(Stored items)
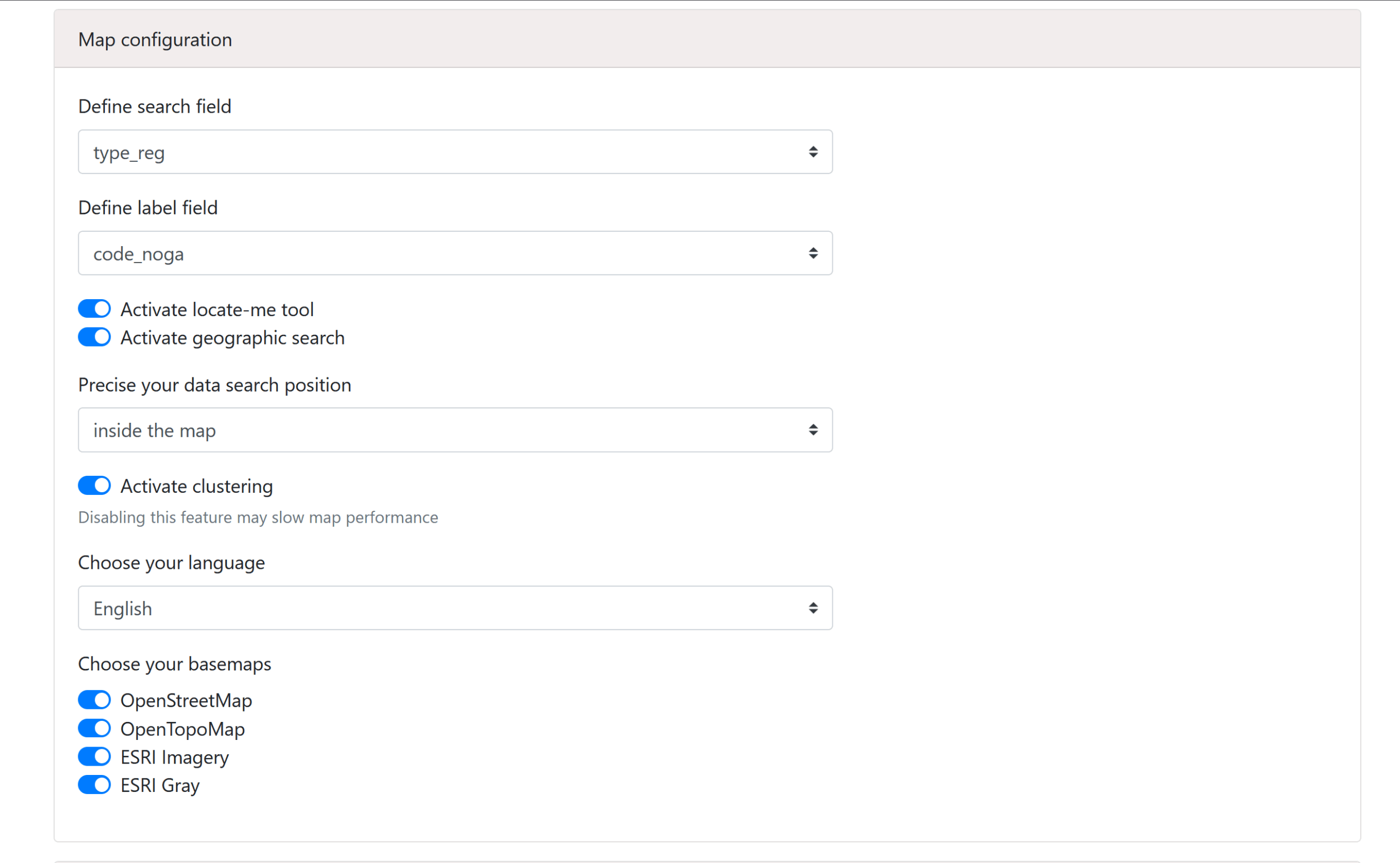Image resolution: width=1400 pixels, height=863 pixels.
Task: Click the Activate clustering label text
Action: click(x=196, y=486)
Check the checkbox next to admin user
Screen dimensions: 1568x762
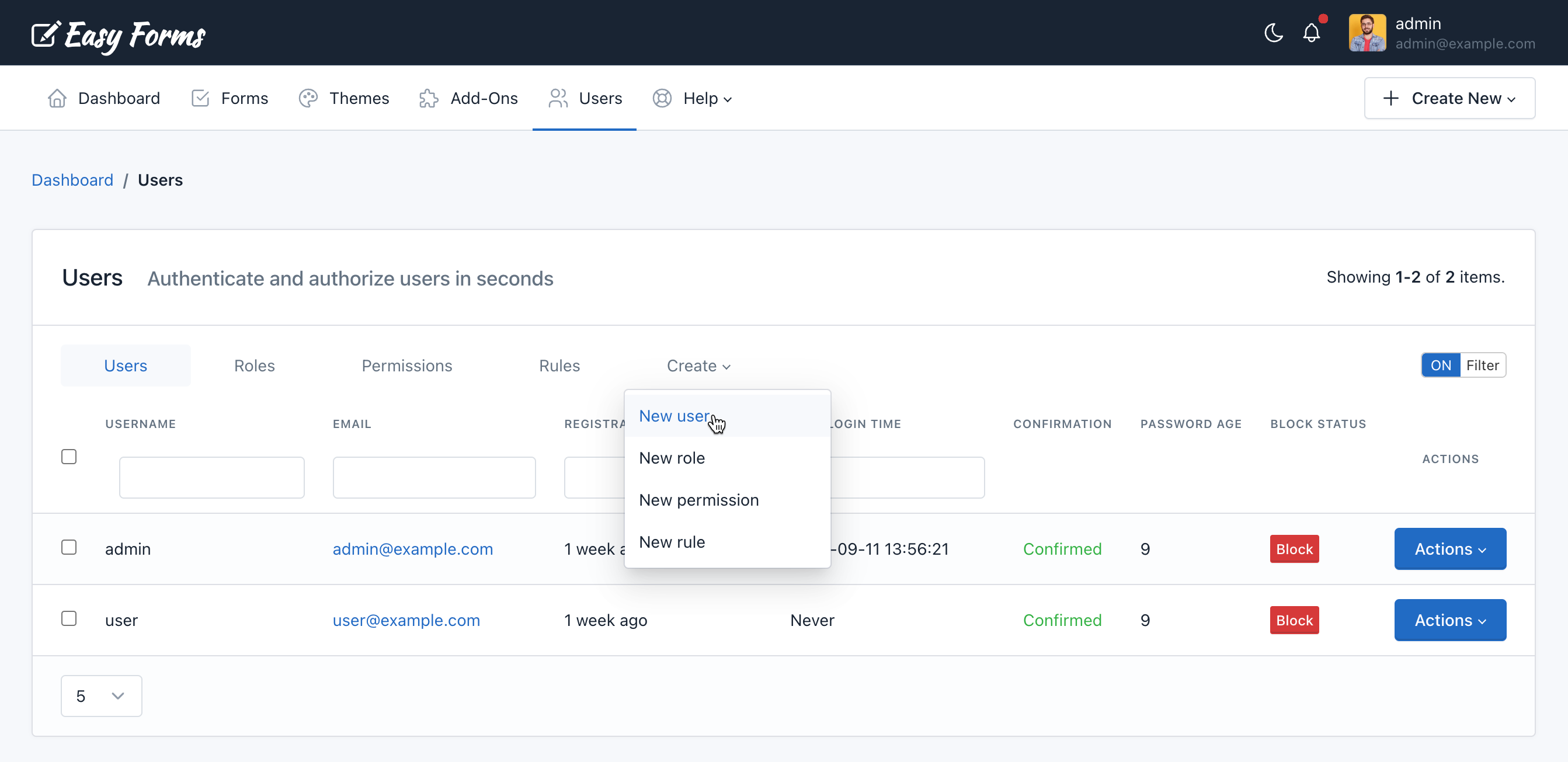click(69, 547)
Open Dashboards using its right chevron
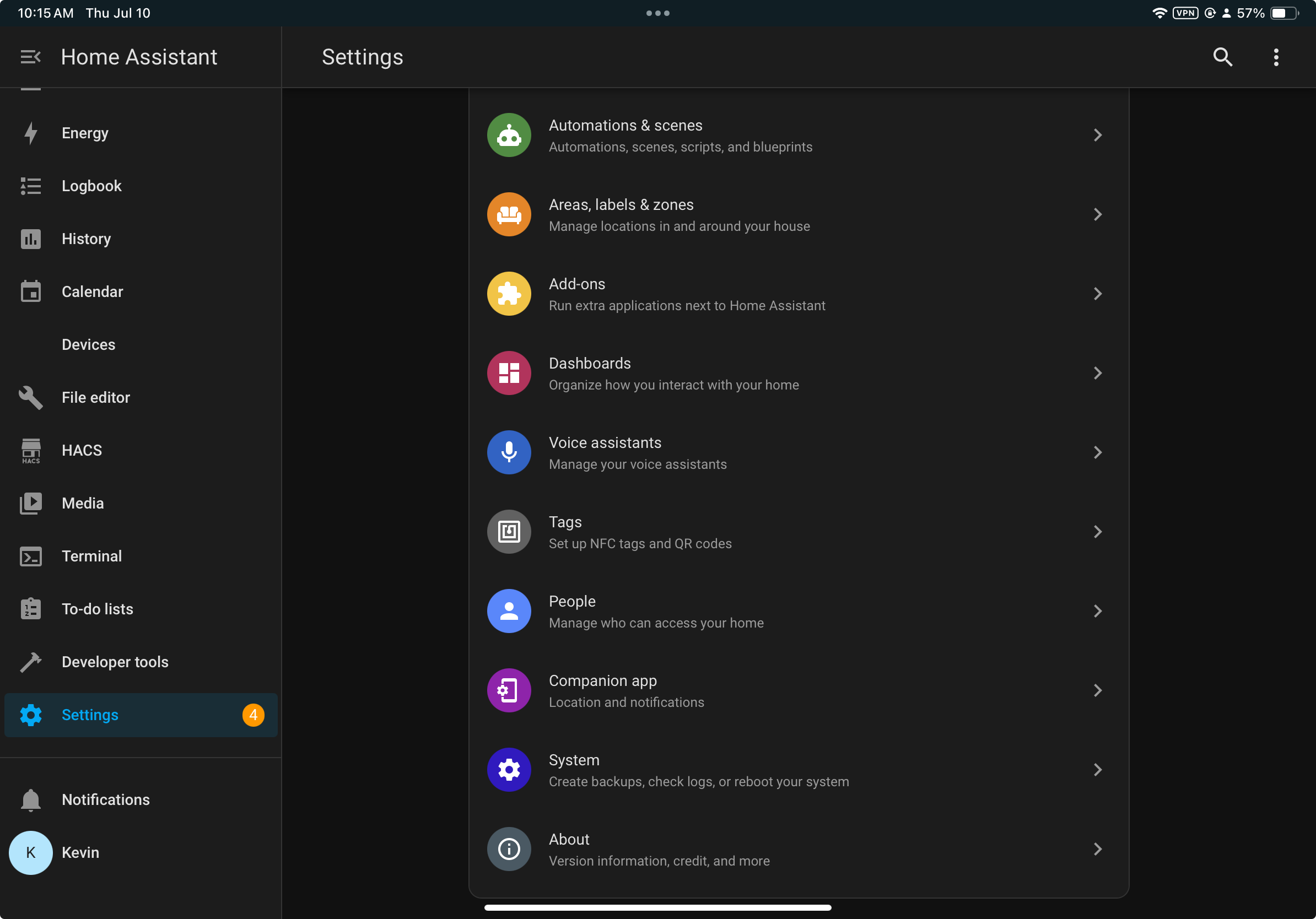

→ **REQUIREMENT**: The line with "Check the checkbox next to admin user" and each line after it, through the final line of the data, are to be duplicated exactly, with pictures left out and nothing more included.

→ **TASK ANSWER**:
Check the checkbox next to admin user
Screen dimensions: 1568x762
click(69, 547)
Open Dashboards using its right chevron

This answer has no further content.